さらに追い打ちをかけるのが、人気YoutuberのUUUM離れだ。視聴数を稼げるタレントやクリエイターは、SNSを通してユーザーとダイレクトに繋がっているため、事務所を通さずとも自らコンテンツ発信し、収益を取ることが可能である。そのため、事務所に所属しているメリットが少なくなってしまうのだ。

このように、タレントの流出と視聴回数の低迷に苦しむUUUMとしては、あらゆる手段を使って収益基盤を強化すること、及び、視聴者を確保するコンテンツ力を欲しがるのは当然だろう。

吉本興業の経営課題

一方の吉本興業も、メディア産業の潮流の変化に伴う経営課題を抱えていた。もっとも顕著なのが、消費者のテレビ視聴時間の減少だ。博報堂DYメディアパートナーズが公表する「メディア定点観測」によると、メディア総接触時間に対するテレビ視聴時間の割合は、2006年の約51%から減少が続き、2019年には約37%にまで落ち込んでいる。

ユーザーのメディア接触時間は増加しているものの、携帯電話やスマートフォンによるデジタルコンテンツへの視聴にシェアを奪われているという状態だ。従来マスメディアを中心にコンテンツを提供してきた吉本興業にとっては、どのような媒体を用いて消費者にコンテンツを届けるかという戦略を見直す転換点に差し掛かっている。

また、タレントやメディア側の” 吉本離れ” が囁かれていることも、痛手となっているだろう。吉本興行所属タレントの闇営業問題を受けて、同社の経営体制の問題を指摘する機運が高まり、所属タレントとの関係悪化や、メディア側との取引関係の悪化などに発展するのではとも業界内では噂されている。

吉本興業の源となっている、6,000人以上もの所属タレントとのネットワークを失ってしまうことは、今後の同社の活動を大きく揺るがしかねない。所属タレントの活躍の場を何とかして確保し、広げていかない限り、自社の未来は無いと考えたのだろう。

提携により実現する「マスメディアとデジタルの融合」

今回の提携は、お互いの持つそれぞれの経営課題が、「マスメディアとデジタルの融合」をキーワードとして上手く繋がった結果だと捉えることができる。

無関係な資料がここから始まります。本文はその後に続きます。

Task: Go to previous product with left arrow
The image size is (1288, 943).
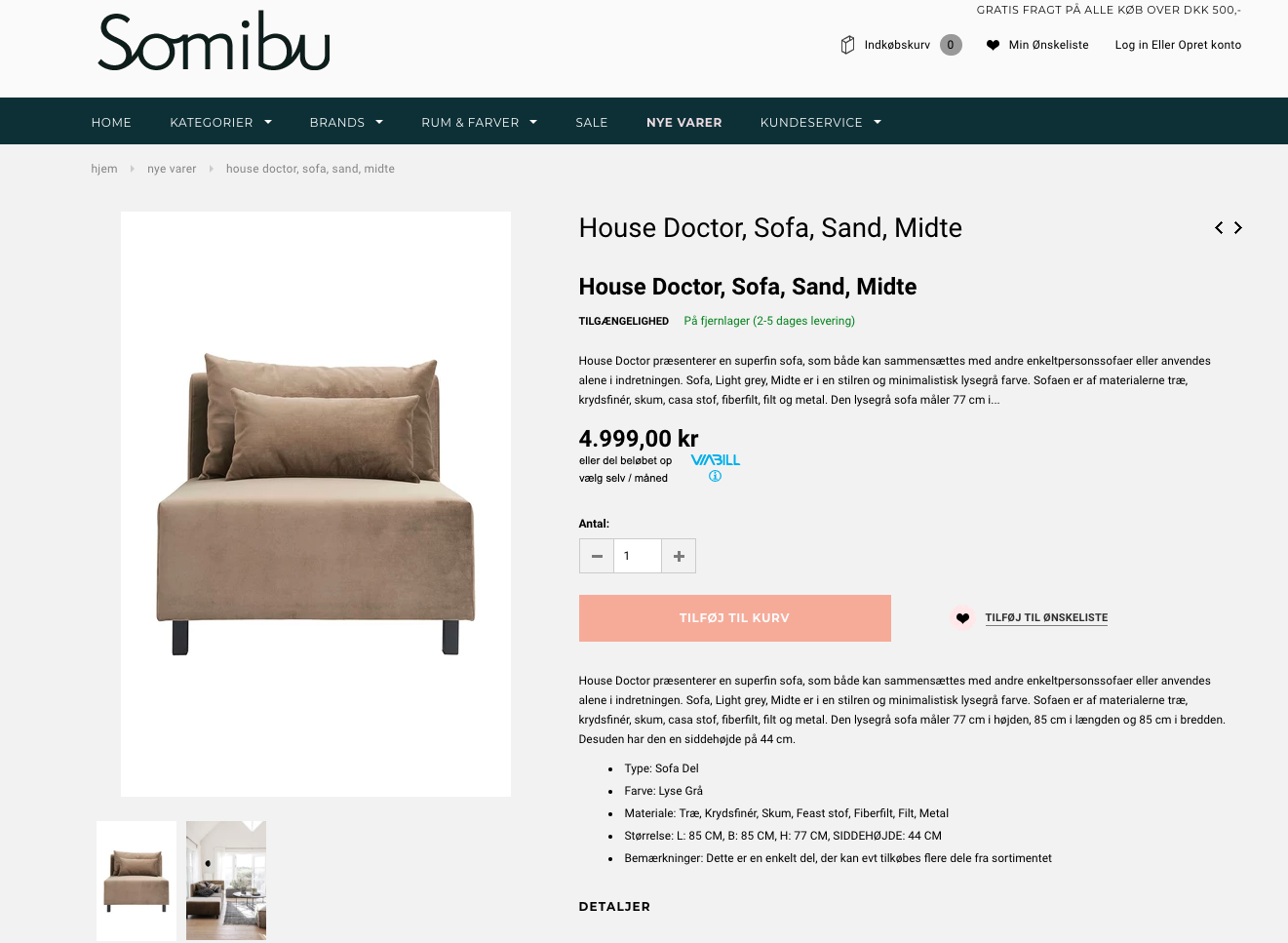Action: tap(1219, 227)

すでに、連携後の具体的な未来図は見えているのだ。

UUUMは今回の提携の目的を、「メディアのデジタルシフトに伴う、オンラインとオフラインを融合した新しいメディア発信の形」を目指すことだとしている。吉本興業は主にテレビやラジオといったマスメディアの世界でお笑いを提供してきた一方で、UUUMは、HIKAKINやはじめしゃちょーといった著名Youtuberを、インターネット上の世界で輩出してきた。両社が提携することで、それぞれのクリエイターやタレント達が、オンライン・オフラインの双方のプラットフォームで活躍できる機会が与えられ、消費者に対して新しい形のエンターテインメントを提供できるというわけだ。

とりわけ、両社にとって重要なキーワードとなるのが、「動画コンテンツ」であろう。マスメディアではもちろん、デジタルの世界においても今後はますます、より多くの情報量を伝えることのできる動画を活用した情報発信が、メディア産業全体や企業のブランディングという文脈において重要な位置づけとなってくるのだ。

動画コンテンツ配信はなぜ良いのか

では、なぜ「動画コンテンツ」が注目されるかについて見てみよう。広告主やブランディングを行いたい企業にとっては、特にデジタルの世界でこの動画コンテンツを有効に活用することで、訴求効果が格段に高まる。

ユーザーのターゲティングが可能

デジタルの世界において、ユーザーはPCやスマートフォン等の媒体を用い、ブラウザを通じてコンテンツを視聴することになる。すると、ユーザー個人のweb上における行動履歴から、ユーザーごとの趣味や嗜好を探ることが可能となり、ニーズに沿ったリアルタイムなコンテンツ発信が可能となる。これは、マスメディアでは実現できなかった大きな特徴である。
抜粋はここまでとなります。